Eugene ya negaba con la cabeza antes de que Cotton terminara la frase.
– Con la poca dinamita que yo uso es imposible que haya una explosión semejante. Sólo cojo carbón para llenar un cubo. Uso más dinamita en invierno cuando bajo la rastra y las muías, pero ni siquiera entonces la explosión sería tan fuerte. ¡Estamos hablando de noventa metros y de pasar dos curvas!
– Tú encontraste el cadáver de Jimmy. ¿Estaba cubierto de piedras y rocas? ¿Se había derrumbado la mina?
– No, señor. Pero sabía que estaba muerto. No tenía el farol, ¿sabe? En esa mina sin luz no se sabe dónde está la salida. La vista juega malas pasadas. Probablemente ni siquiera viera a Jeb pasar por su lado camino de la salida.
– ¿Puedes decirnos exactamente dónde encontraste a Jimmy?
– A otros cuarenta metros hacia dentro. Pasada la primera curva, pero no la segunda.
Granjeros y comerciantes estaban codo con codo presenciando el interrogatorio de Cotton. Miller, que se toqueteaba el sombrero, se inclinó hacia delante y le susurró algo al oído a Goode. Éste asintió, miró a Eugene, sonrió y volvió a asentir.
– Bueno, supongamos -continuó Cotton- que Jimmy estuviera cerca de la carga de dinamita cuando estalló. Podría haber lanzado su cuerpo muy lejos, ¿verdad?
– Si estaba cerca, seguro.
– Pero su cadáver estaba más allá de la segunda curva…
Goode se puso en pie.
– Eso es fácil de explicar. La explosión de la dinamita pudo lanzar al muchacho más allá de la segunda curva.
Cotton miró al jurado.
– No alcanzo a entender cómo un cuerpo lanzado por
los aires puede sortear una curva de noventa grados y seguir volando antes de caer. A no ser que el señor Goode sostenga que Jimmy Skinner tuviera la capacidad de volar.
Se oyeron varias risas entre el público. Atkins se retrepó en el asiento pero no golpeó con el mazo para pedir orden en la sala.
– Prosiga, Cotton. Esto se está poniendo interesante.
– Eugene, ¿recuerdas haberte sentido mal cuando estabas en la mina aquel día?
Eugene caviló al respecto.
– Es difícil de recordar. Quizás un poco de dolor de cabeza.
– De acuerdo. Según tu opinión de experto, ¿es posible que la explosión de dinamita por sí sola hiciera que el cuerpo de Jimmy Skinner acabara donde acabó?
Eugene lanzó una mirada al jurado y se tomó su tiempo para mirar a sus miembros uno por uno.
– ¡No, señor!
– Gracias, Eugene.
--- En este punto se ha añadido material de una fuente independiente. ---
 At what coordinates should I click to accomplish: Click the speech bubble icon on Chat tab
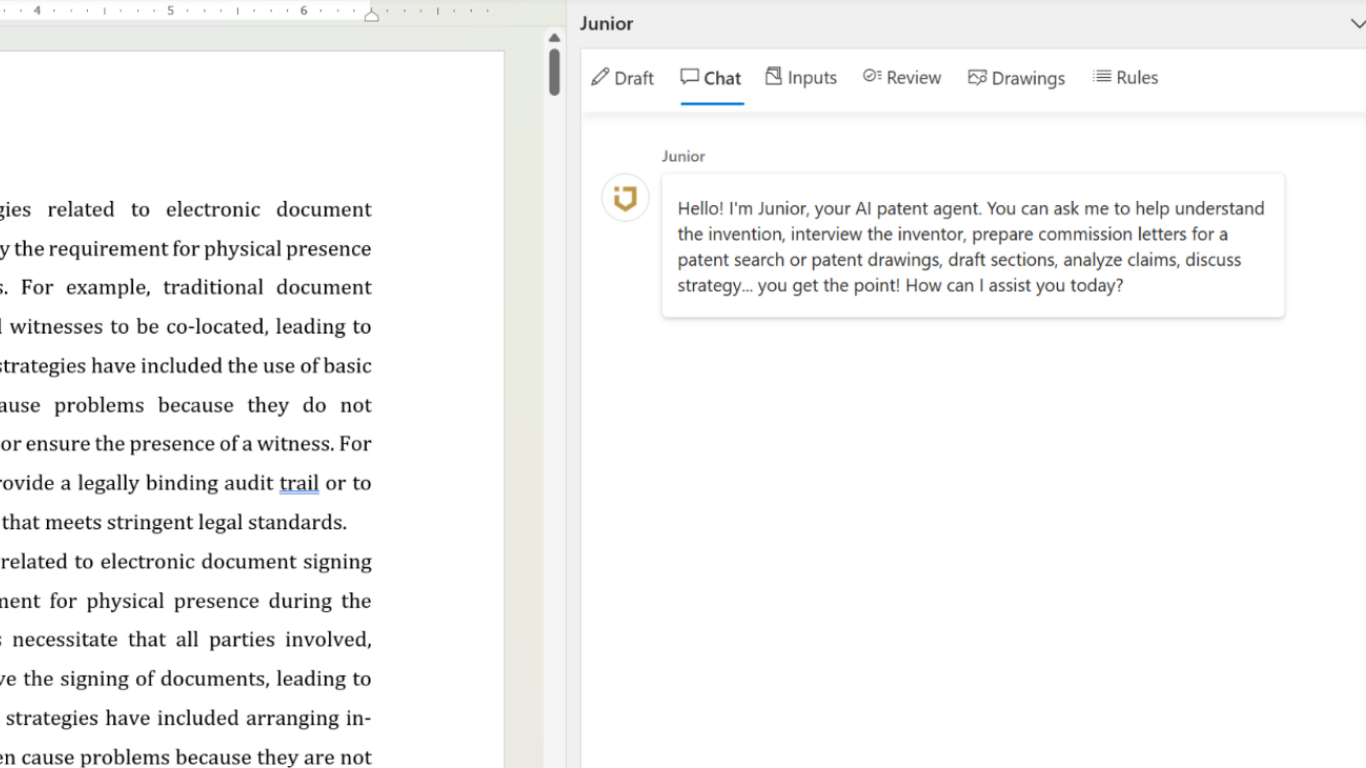pos(689,77)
No deseo formular más preguntas.
Goode se acercó y colocó las palmas de la mano en el banco de los testigos y se inclinó hacia Eugene.
– Muchacho, vives en casa de la señora Cardinal, ¿verdad?
Eugene se echó hacia atrás en el asiento con la mirada fija en el abogado.
– Sí, señor.
Goode dedicó una mirada mordaz al jurado.
– ¿Un hombre de color y una mujer blanca en la misma casa?
Cotton se puso en pie antes de que Goode terminara la pregunta.
– Señoría, no puede permitirle ese tipo de preguntas.
– Señor Goode -intervino Atkins-, de Richmond para abajo quizá formulen ese tipo de preguntas, pero no las voy a permitir en mi sala. Si tiene algo que preguntar al hombre sobre este caso, hágalo o de lo contrario permanezca sentado.